# Try it:
Exactly as they stand, the data below are to be printed again.
======== Exercise data ========
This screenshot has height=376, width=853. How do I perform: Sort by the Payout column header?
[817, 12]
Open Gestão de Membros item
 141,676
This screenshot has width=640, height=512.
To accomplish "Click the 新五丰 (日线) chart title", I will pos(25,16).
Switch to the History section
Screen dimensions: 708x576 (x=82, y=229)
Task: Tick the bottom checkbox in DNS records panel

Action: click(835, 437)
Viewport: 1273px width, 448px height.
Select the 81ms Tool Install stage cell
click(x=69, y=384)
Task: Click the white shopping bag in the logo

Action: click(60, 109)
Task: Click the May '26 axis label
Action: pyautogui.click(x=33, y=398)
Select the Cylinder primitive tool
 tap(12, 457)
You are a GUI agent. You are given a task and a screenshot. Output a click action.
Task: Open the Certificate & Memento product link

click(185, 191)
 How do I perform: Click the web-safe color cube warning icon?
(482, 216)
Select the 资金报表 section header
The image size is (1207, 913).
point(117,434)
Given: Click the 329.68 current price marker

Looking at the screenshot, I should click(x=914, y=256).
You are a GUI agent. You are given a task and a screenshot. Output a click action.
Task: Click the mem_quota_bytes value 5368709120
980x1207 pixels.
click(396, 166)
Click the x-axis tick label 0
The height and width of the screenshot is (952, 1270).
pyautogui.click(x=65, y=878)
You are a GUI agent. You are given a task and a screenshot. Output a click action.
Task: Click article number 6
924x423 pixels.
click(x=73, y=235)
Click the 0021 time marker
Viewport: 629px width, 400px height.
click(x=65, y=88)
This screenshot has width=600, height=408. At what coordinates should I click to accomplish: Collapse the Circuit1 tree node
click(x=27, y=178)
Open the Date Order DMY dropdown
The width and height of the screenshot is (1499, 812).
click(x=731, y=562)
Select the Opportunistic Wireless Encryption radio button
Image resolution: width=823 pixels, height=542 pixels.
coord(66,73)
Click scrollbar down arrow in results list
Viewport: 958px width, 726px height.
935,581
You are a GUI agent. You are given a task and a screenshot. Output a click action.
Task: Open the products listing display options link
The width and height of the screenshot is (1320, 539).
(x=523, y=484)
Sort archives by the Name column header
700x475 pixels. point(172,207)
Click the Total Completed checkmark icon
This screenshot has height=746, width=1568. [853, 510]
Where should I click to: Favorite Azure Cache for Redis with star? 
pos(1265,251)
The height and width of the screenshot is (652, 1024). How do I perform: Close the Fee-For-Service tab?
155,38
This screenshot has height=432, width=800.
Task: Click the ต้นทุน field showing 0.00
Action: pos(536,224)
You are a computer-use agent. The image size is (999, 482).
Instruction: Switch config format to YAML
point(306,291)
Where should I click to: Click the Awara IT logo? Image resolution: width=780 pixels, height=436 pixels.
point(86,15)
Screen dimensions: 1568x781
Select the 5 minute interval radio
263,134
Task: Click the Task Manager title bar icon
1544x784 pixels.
========
# Answer box:
This screenshot has height=376, width=853. How do I perform: Sort by the Payout column header?
[817, 12]
Open Gestão de Membros item
 141,676
This screenshot has width=640, height=512.
To accomplish "Click the 新五丰 (日线) chart title", I will pos(25,16).
Switch to the History section
Screen dimensions: 708x576 (x=82, y=229)
Task: Tick the bottom checkbox in DNS records panel

Action: click(835, 437)
Viewport: 1273px width, 448px height.
Select the 81ms Tool Install stage cell
click(x=69, y=384)
Task: Click the white shopping bag in the logo

Action: click(60, 109)
Task: Click the May '26 axis label
Action: pyautogui.click(x=33, y=398)
Select the Cylinder primitive tool
 tap(12, 457)
You are a GUI agent. You are given a task and a screenshot. Output a click action.
Task: Open the Certificate & Memento product link

click(185, 191)
 How do I perform: Click the web-safe color cube warning icon?
(482, 216)
Select the 资金报表 section header
The image size is (1207, 913).
point(117,434)
Given: Click the 329.68 current price marker

Looking at the screenshot, I should click(x=914, y=256).
You are a GUI agent. You are given a task and a screenshot. Output a click action.
Task: Click the mem_quota_bytes value 5368709120
980x1207 pixels.
click(396, 166)
Click the x-axis tick label 0
The height and width of the screenshot is (952, 1270).
pyautogui.click(x=65, y=878)
You are a GUI agent. You are given a task and a screenshot. Output a click action.
Task: Click article number 6
924x423 pixels.
click(x=73, y=235)
Click the 0021 time marker
Viewport: 629px width, 400px height.
click(x=65, y=88)
This screenshot has width=600, height=408. At what coordinates should I click to accomplish: Collapse the Circuit1 tree node
click(x=27, y=178)
Open the Date Order DMY dropdown
The width and height of the screenshot is (1499, 812).
click(x=731, y=562)
Select the Opportunistic Wireless Encryption radio button
Image resolution: width=823 pixels, height=542 pixels.
coord(66,73)
Click scrollbar down arrow in results list
Viewport: 958px width, 726px height.
935,581
You are a GUI agent. You are given a task and a screenshot. Output a click action.
Task: Open the products listing display options link
The width and height of the screenshot is (1320, 539).
(x=523, y=484)
Sort archives by the Name column header
700x475 pixels. point(172,207)
Click the Total Completed checkmark icon
This screenshot has height=746, width=1568. [853, 510]
Where should I click to: Favorite Azure Cache for Redis with star? 
pos(1265,251)
The height and width of the screenshot is (652, 1024). How do I perform: Close the Fee-For-Service tab?
155,38
This screenshot has height=432, width=800.
Task: Click the ต้นทุน field showing 0.00
Action: pos(536,224)
You are a computer-use agent. The image size is (999, 482).
Instruction: Switch config format to YAML
point(306,291)
Where should I click to: Click the Awara IT logo? Image resolution: width=780 pixels, height=436 pixels.
point(86,15)
Screen dimensions: 1568x781
Select the 5 minute interval radio
263,134
Task: Click the Task Manager title bar icon
1544x784 pixels.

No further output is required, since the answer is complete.